Your goal:
Whenever a line below mentions the word "green", that line should be copied.

Collected data:
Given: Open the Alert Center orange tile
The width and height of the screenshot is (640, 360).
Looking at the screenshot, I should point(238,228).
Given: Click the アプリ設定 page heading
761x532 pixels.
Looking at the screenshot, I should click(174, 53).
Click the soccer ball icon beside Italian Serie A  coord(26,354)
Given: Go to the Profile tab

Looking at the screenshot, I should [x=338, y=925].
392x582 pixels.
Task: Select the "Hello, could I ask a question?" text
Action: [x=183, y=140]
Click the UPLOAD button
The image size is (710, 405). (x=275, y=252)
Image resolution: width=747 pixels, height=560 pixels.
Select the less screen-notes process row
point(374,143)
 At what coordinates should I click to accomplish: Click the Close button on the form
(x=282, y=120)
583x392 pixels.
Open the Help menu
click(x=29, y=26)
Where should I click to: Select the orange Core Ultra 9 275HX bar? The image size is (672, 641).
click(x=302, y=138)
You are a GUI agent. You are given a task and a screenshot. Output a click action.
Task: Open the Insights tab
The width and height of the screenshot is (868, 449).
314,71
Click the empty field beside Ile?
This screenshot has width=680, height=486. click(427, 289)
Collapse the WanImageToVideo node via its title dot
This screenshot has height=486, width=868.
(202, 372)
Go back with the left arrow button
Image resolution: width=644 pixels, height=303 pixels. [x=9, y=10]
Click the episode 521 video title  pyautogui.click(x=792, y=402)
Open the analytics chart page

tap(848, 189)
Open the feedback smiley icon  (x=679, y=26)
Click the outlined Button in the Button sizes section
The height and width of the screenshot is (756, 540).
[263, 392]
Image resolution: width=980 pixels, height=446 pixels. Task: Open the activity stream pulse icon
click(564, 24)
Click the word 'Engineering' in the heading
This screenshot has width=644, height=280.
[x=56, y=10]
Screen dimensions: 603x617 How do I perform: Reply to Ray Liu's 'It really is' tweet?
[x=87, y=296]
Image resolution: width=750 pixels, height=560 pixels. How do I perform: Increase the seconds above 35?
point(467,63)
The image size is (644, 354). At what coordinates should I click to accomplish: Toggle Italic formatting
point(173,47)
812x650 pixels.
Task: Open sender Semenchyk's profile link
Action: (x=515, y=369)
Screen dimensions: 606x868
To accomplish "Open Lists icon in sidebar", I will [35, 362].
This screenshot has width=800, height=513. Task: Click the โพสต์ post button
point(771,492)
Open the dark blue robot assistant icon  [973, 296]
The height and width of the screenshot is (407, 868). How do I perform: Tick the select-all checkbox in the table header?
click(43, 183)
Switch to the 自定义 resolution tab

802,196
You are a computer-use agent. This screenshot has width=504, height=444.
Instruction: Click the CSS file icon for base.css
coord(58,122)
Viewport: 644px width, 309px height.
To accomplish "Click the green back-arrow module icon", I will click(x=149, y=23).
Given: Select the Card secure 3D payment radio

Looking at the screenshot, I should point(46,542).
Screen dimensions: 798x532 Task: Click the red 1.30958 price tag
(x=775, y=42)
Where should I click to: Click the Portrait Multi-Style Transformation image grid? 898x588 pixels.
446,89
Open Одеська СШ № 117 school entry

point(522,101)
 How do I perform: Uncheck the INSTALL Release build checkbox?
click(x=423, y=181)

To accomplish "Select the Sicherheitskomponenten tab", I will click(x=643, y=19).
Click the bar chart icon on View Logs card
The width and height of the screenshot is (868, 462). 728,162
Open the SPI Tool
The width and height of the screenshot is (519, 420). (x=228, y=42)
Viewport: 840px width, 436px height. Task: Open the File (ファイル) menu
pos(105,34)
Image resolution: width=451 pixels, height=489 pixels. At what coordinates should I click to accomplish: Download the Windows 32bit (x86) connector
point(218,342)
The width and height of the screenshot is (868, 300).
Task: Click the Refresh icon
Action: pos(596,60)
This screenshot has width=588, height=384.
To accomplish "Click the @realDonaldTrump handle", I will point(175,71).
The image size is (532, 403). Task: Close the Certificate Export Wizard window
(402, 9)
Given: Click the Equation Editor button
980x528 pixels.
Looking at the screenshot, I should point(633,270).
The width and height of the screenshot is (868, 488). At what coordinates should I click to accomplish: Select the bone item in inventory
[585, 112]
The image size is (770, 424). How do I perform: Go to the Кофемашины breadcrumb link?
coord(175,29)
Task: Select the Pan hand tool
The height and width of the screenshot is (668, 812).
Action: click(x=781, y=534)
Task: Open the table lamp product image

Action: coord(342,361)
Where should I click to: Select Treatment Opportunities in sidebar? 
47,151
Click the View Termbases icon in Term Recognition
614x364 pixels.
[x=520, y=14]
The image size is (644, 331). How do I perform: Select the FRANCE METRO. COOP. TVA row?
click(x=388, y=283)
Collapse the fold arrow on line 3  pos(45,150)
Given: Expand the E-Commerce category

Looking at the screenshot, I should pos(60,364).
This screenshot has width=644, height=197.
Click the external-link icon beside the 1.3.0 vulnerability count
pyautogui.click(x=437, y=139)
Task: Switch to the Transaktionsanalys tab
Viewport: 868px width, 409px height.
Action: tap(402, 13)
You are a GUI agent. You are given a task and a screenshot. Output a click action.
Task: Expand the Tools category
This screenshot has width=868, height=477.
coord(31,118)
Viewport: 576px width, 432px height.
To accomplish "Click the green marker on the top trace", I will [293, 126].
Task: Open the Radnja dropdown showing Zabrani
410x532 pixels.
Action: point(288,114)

Answer to this problem:
To accomplish "Click the green back-arrow module icon", I will click(x=149, y=23).
To accomplish "Click the green marker on the top trace", I will [293, 126].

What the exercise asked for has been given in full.